§ TASK BRIEF
State how many lines of the entries hold the string "Awards", and nothing more.

§ STUDY MATERIAL

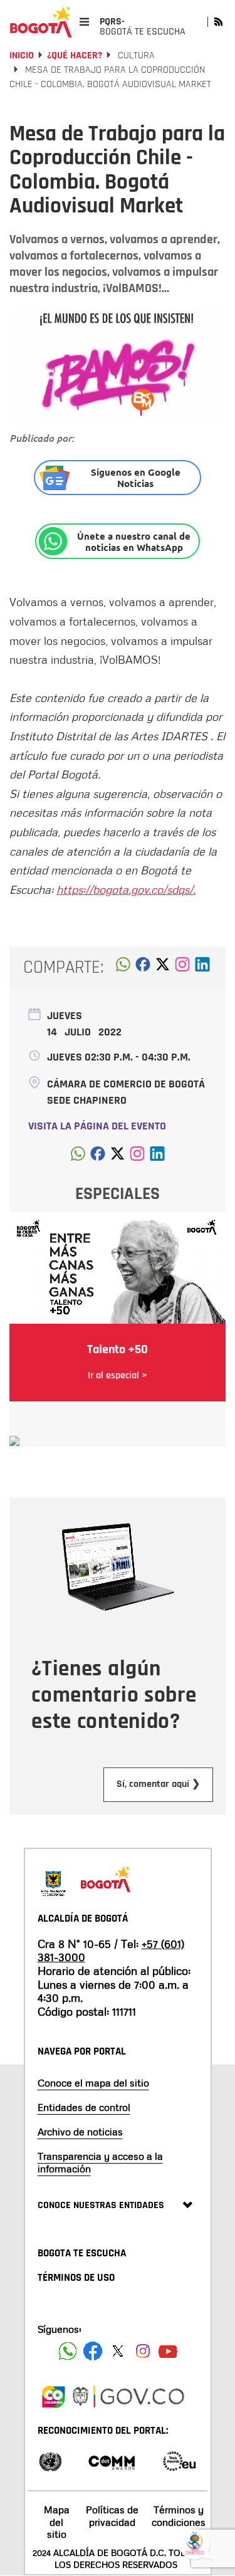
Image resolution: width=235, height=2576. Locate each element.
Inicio (21, 55)
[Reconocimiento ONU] (50, 2460)
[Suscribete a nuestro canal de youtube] (168, 2351)
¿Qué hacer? (74, 55)
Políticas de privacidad (112, 2515)
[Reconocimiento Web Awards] (179, 2460)
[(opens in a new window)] (182, 968)
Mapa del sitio (57, 2521)
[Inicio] (40, 22)
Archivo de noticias (80, 2131)
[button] (123, 968)
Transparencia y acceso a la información (100, 2162)
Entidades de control (84, 2107)
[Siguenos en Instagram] (142, 2351)
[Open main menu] (84, 22)
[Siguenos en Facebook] (67, 2351)
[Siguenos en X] (117, 2351)
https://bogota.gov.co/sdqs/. (126, 889)
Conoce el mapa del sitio (93, 2082)
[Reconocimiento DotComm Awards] (111, 2460)
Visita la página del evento (97, 1126)
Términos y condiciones (179, 2515)
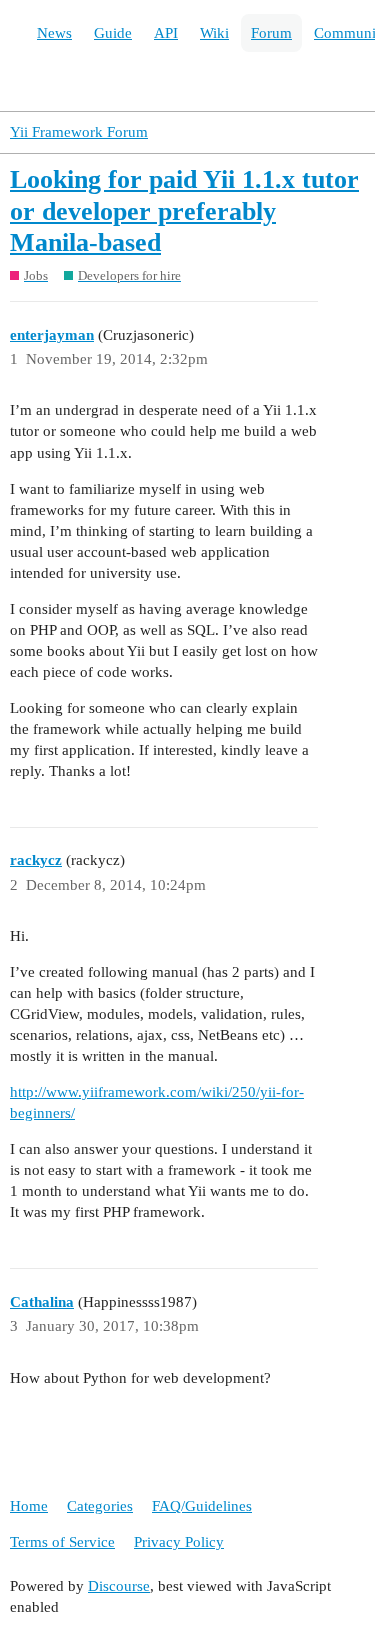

§ RESPONSE BELOW
2